* [Work instruction]:
For the entries below, the result should be an exact transcription of the lines from the one with "[Anya's Shop on TikTok] (552, 2521)" up to and including the one with "shop@anyas-shop.com (586, 1980)", and only those.

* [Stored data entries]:
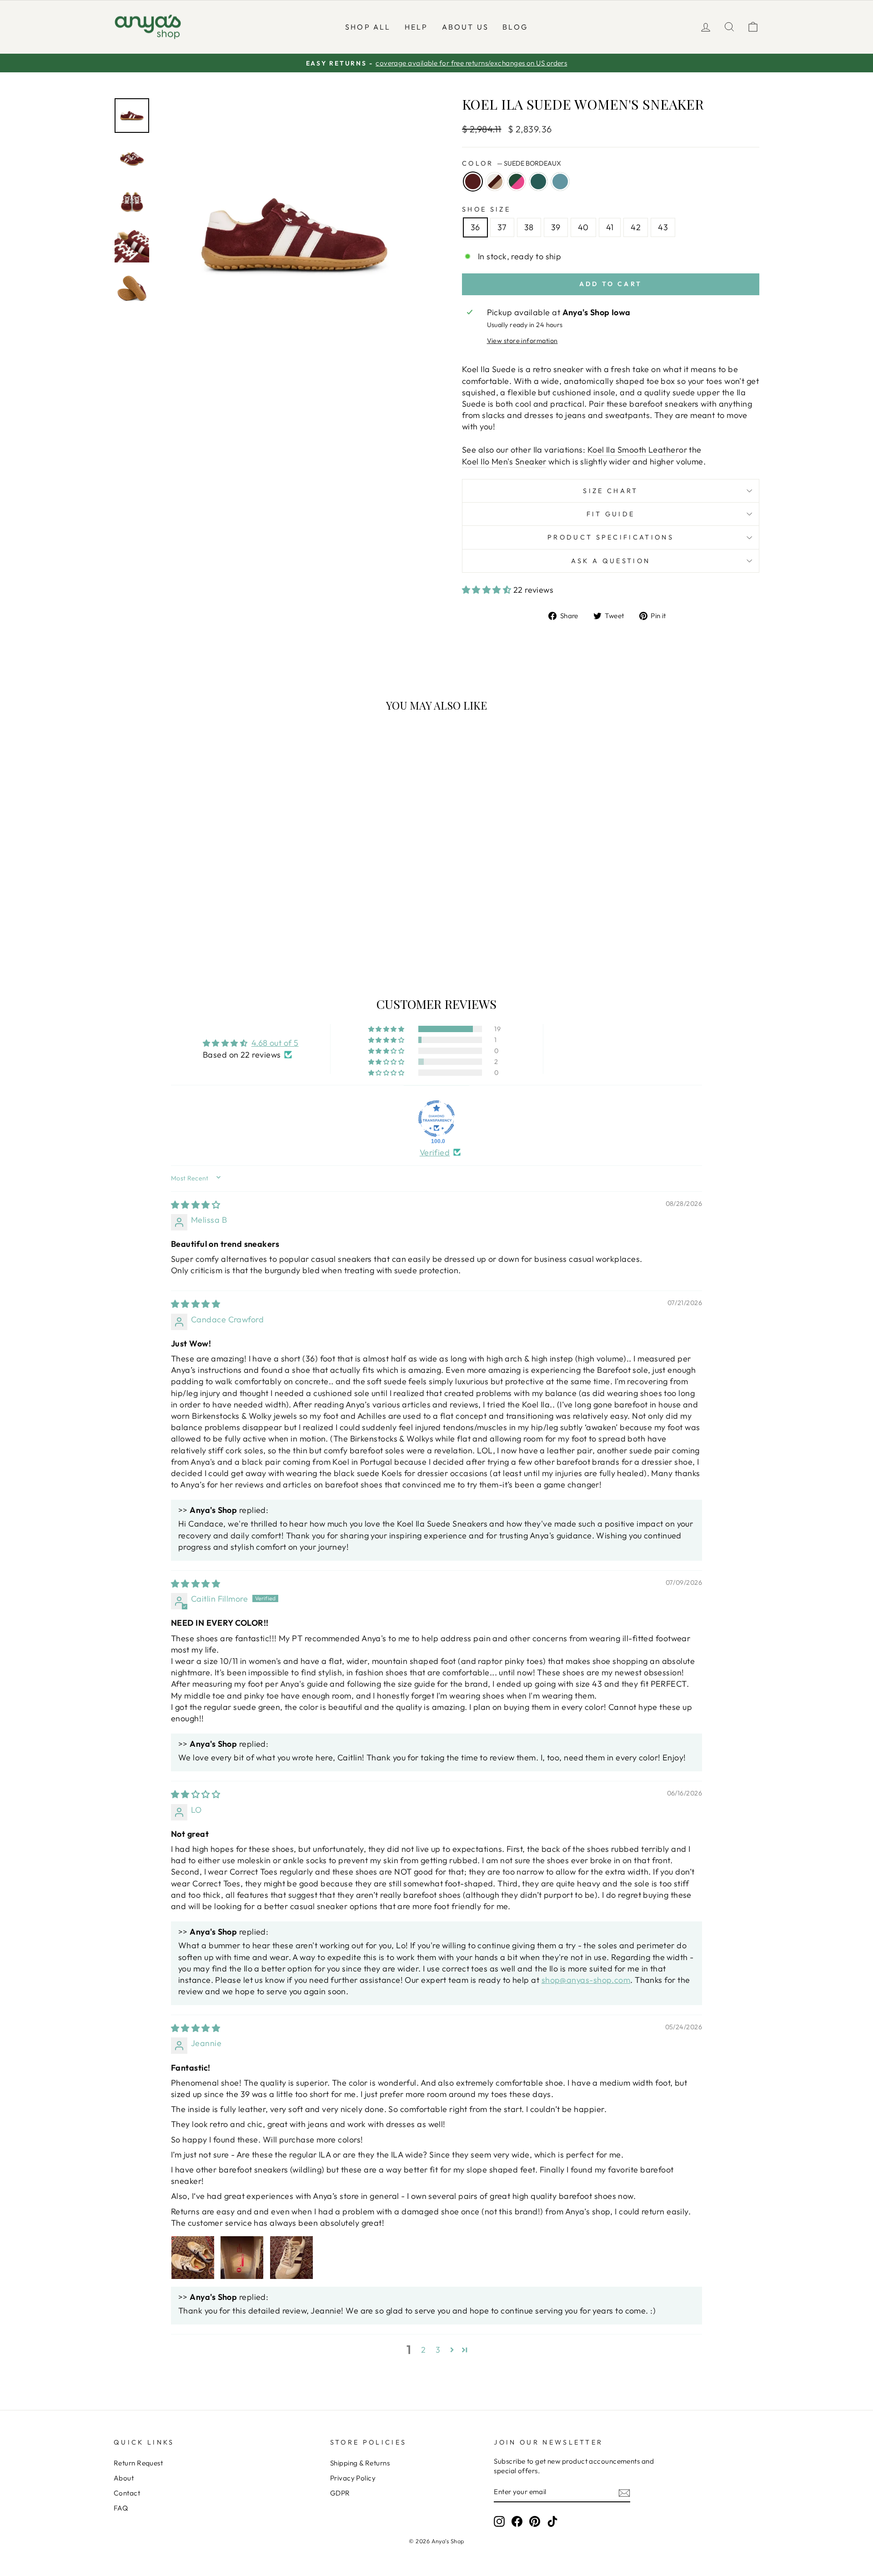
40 (583, 227)
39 (556, 227)
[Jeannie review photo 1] (193, 2257)
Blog (515, 26)
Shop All (368, 26)
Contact (127, 2493)
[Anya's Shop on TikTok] (552, 2521)
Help (416, 26)
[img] (195, 1205)
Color (511, 163)
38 (529, 227)
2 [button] (423, 2349)
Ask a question (610, 561)
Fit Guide (611, 514)
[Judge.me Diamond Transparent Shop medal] (436, 1118)
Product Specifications (610, 537)
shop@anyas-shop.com (586, 1980)
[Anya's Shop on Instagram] (499, 2521)
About (124, 2478)
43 (663, 227)
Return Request (138, 2463)
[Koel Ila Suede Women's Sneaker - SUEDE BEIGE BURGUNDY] (178, 931)
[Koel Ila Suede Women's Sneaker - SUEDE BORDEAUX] (166, 931)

* [Answer below]:
[Anya's Shop on TikTok] (552, 2521)
Help (416, 26)
[img] (195, 1205)
Color (511, 163)
38 (529, 227)
2 [button] (423, 2349)
Ask a question (610, 561)
Fit Guide (611, 514)
[Judge.me Diamond Transparent Shop medal] (436, 1118)
Product Specifications (610, 537)
shop@anyas-shop.com (586, 1980)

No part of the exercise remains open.